On the staff: the guides at Piney Creek are not just guides, but true sportsmen who are avid hunters themselves.  They know when and how to give directions, and when to back off.  They are all EXCELLENT with the dogs, and know how to find ample amounts of birds and safely position the pair for the best possible outcome.  Our guide for the day was Hootie, who I will ask for every time I go back.  He guided us on one of the most productive hunts I’ve encountered.

We hunted on a sultry Sunday morning.  It was about 40 when we started and the high was expected to reach around 72 degrees with a chance of rain.  This is a bit warm for quail hunting, but not prohibitive.

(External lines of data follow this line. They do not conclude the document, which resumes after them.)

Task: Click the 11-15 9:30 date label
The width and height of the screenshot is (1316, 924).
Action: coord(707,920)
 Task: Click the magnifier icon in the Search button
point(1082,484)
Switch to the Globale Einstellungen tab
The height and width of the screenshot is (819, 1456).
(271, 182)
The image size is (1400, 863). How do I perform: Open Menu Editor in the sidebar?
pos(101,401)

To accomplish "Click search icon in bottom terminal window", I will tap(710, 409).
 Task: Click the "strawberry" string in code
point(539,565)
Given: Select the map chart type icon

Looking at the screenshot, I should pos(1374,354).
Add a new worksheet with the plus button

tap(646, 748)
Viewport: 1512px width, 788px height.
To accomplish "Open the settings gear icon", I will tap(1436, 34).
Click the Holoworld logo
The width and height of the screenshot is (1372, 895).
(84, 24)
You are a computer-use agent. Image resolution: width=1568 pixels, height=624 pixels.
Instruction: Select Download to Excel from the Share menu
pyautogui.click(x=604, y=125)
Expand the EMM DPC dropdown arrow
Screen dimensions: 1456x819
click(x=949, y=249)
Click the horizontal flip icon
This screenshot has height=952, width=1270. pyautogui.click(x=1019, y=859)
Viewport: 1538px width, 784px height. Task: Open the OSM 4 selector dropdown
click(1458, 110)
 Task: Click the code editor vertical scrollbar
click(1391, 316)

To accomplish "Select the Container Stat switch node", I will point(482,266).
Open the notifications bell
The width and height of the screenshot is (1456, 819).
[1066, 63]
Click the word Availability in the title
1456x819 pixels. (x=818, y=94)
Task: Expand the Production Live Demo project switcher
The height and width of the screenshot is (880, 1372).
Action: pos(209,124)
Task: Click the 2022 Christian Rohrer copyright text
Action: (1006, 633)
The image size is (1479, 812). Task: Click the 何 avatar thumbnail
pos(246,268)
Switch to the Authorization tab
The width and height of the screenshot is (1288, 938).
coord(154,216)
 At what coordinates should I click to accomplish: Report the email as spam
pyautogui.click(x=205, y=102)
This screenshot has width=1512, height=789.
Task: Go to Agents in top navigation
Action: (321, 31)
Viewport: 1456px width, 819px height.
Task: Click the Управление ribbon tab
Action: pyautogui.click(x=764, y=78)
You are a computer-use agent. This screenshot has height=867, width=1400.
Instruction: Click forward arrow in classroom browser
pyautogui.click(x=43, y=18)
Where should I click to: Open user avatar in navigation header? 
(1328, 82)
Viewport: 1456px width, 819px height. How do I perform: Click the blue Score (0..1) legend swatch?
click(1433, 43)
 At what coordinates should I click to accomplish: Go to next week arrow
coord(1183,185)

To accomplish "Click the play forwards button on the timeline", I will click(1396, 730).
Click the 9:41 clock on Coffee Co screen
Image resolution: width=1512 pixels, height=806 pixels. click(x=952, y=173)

Hunting at Piney Creek covers a lot of terrain.  You’ll walk through just about every type of field that you’d expect in South Georgia, from cut fields to tall pines.  The birds don’t discriminate.  We hunted in pairs and rotated hunters and fields about every 35-45 minutes.  We had serious action as soon as we reached our first stop.

The dogs were extremely birdy all day long.  The warmer temperatures didn’t affect their noses, as they were on the coveys lickity-split.  The birds flew extremely well, and often.  One difference with Piney Creek is the amount of birds.  I’ve hunted here a few times, and there are birds everywhere.  We all burnt a lot of gunpowder that Sunday morning.  We didn’t hit everything, but we did well.

Our flush dogs were Tater and Elvis.  The stars of the show…

A callout: With warmer temperatures, there is danger that the dogs will overheat.  Serious props to Hootie for taking care of those fine animals.  He’d call a dog off if they were showing any signs, and ensured they all had long drinks of water, and dips in any puddles that we came across.

This old girl was the star of the show.  She’s 13 and an exemplary bird dog; showing NO signs of slowing down.  True love.

On our second-to-last field of the day, we found the mother load of coveys.  The dogs were going berzerk, and eventually settled on point behind some brush and a fallen tree.  All of a sudden, a ~40 bird covey exploded into the air, and took us all by surprise.  WT and I literally couldn’t load our guns fast enough.  My dad and brother were helping to spot behind us.  Hootie did an excellent job of controlling the chaos, and we chased that covey around for ~45 minutes.  We didn’t get ’em all, but quite a few found their way back to the bucket.  I will never forget that feeling for the rest of my life.  WT, my dad, and my brother have all since enjoyed that memory, and told that story quite a few times.

All in all, I can’t say enough good things about Piney Creek.  The hunting and the people are great, and it’s a seriously good value proposition.  When someone asks ‘what’s the hunting like down at Piney Creek’, my answer is simple: BIRDS, BIRDS, BIRDS.  Followed by bragging on how good their lunch is…talk about some down home cooking…you’ll have to get down there and see what I mean.

We’ll be making our trip to Piney Creek an annual event.  There was nothing like being out there with my old man and brother.  We’ve played a lot of golf together, we’ve fished together, been to 100 Braves games together, but this is the first time we’ve quail hunted together.  It’s like nothing else.  The feeling is so fulfilling, and Allen, Hootie, and the rest of the Piney Creek staff helped to create that wonderful memory for our family.  We can’t wait to get back.



  1. Nem
    03/14/2018 / 8:52 AM

    Good report.  I’ve hunted PC several times and agree the food, guides, dogs, and land are first rate.  These late season hunts are usually exciting from all the season released birds that don’t get taken out…they all covey up in those big packs like you ran up on.  Makes up for dealing with the warmer weather down here late in the season.  I also appreciate their 20 ga. maximum policy.  

  2. Henry
    03/14/2018 / 6:55 PM

    Hey Alan…We didn’t get any snacks on our buggy that he talked about.